A training programme such as the Cavern Diver course provides a structured, well-supervised introduction to diving in natural overhead environments. It introduces the student to many of the basic survival skills associated with cave diving.
Cavern Diver is an internationally recognised qualification, and divers with this card are allowed access to similar sites worldwide; it is the first important step in a series of programmes leading to full certification.
If you want an enjoyable time, as opposed to a traumatic "not for me" experience, get taught properly through a reputable instructor/ training organisation rather than just going off with a bunch of mates. During a dive, when you are rather more tense than you had anticipated, it is reassuring to know that the person you are with is giving you 100 per cent attention.
Such training can be undertaken in the UK. The venues might be less inviting than the Blue Holes of the Bahamas but the lessons learned are perhaps even more valid. Qualifications gained in environments such as the Red Sea or Caribbean are at best poor preparation for the turbid waters of more temperate climes. It is far easier for someone thoroughly trained in British waters to adjust to an overhead environment in the Yucatan than vice versa.

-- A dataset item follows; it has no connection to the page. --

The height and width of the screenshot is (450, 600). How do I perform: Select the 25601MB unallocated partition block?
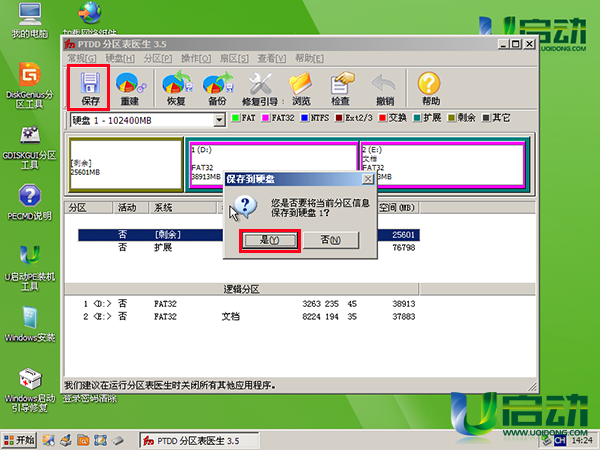click(x=124, y=165)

Overhead environment training is worthwhile for every diver. Even if you do not intend to dive in caves or mines, the next time you dive a wreck you will be that little bit more aware. If you have an open mind, some of the lessons learned will be immensely beneficial in the area of diving you enjoy the most.
The overhead environment is special. This world of darkness is fragile and vulnerable, and it can be a great and moving privilege to visit some of these dive sites, but they must be treated with respect in the interests of preserving both them and you.